The bot's conversations structure was based around a simple architecture, beginning with a short exchange around a greeting, then moving on to discuss one of various chapters of Vlahos' father's life. As an economics graduate from Berkeley, sports editor of The Daily Californian, a managing partner of a major law firm, an announcer in the press box of Berkeley's Memorial Stadium, an actor and a volunteer San Francisco tour guide, there is plenty of subject matter to discuss.

Vlahos spent months writing scripts for the chatbot to use in every scenario, using phrases gathered from the transcriptions of his father's conversations.
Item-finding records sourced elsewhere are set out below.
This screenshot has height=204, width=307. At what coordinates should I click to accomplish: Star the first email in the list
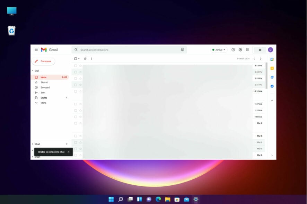pos(80,66)
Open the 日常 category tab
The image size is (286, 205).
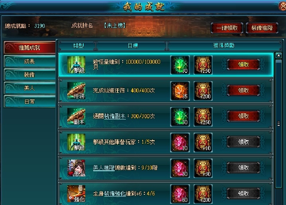(x=29, y=102)
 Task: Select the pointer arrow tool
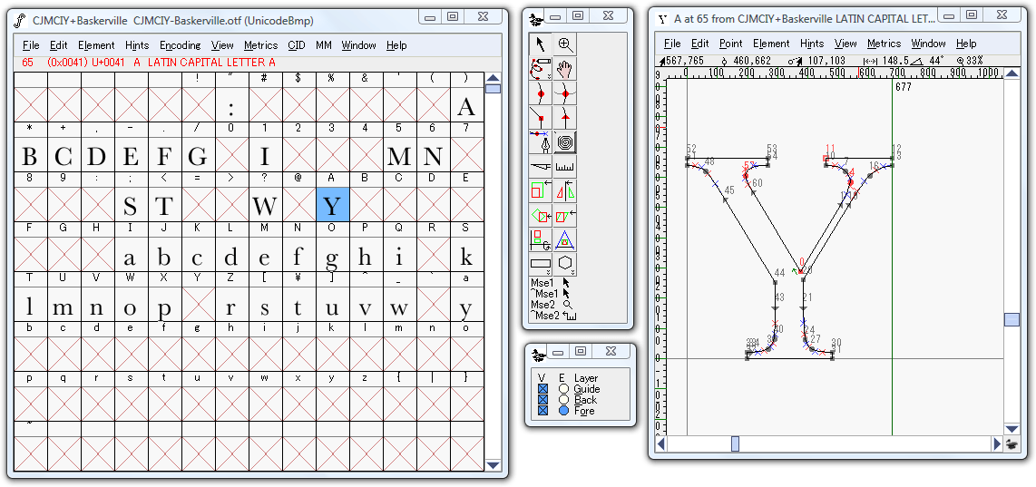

The Dadbot has been programmed to sometimes take the lead in conversations, and adjust its answers based on how the other person says they are feeling.

PullStrings then added a feature where audio replies can be added into conversations, giving Vlahos the chance to take clips of his dad's stories and add them to the bot's growing roster of answers.

When tested by his mother, the Dadbot showed how it understands who it is talking to, and will then bring up memories the two of them have shared, such as holidays together from decades ago.

After his father's passing, Vlahos surprised himself with a growing desire to keep working on the chatbot, perfecting it and making it seem more human. Vlahos writes: "As an AI creator, I know my skills are puny. But I have come far enough, and spoken to enough bot builders, to glimpse a plausible form of perfection. The bot of the future, whose component technologies are all under development today, will be able to know the details of a person's life far more robustly than my current creation does...[it] will even be emotionally perceptive."

Speaking to the As It Happens show on CBC Radio, Vlahos said of using the Dadbot: "It either brings a smile to my face and a warm feeling sometimes, and at other times it brings a tear to my eye... It can make him feel closer sometimes, or I can be painfully aware that I'm talking to a computer program that I created that very clearly is not him."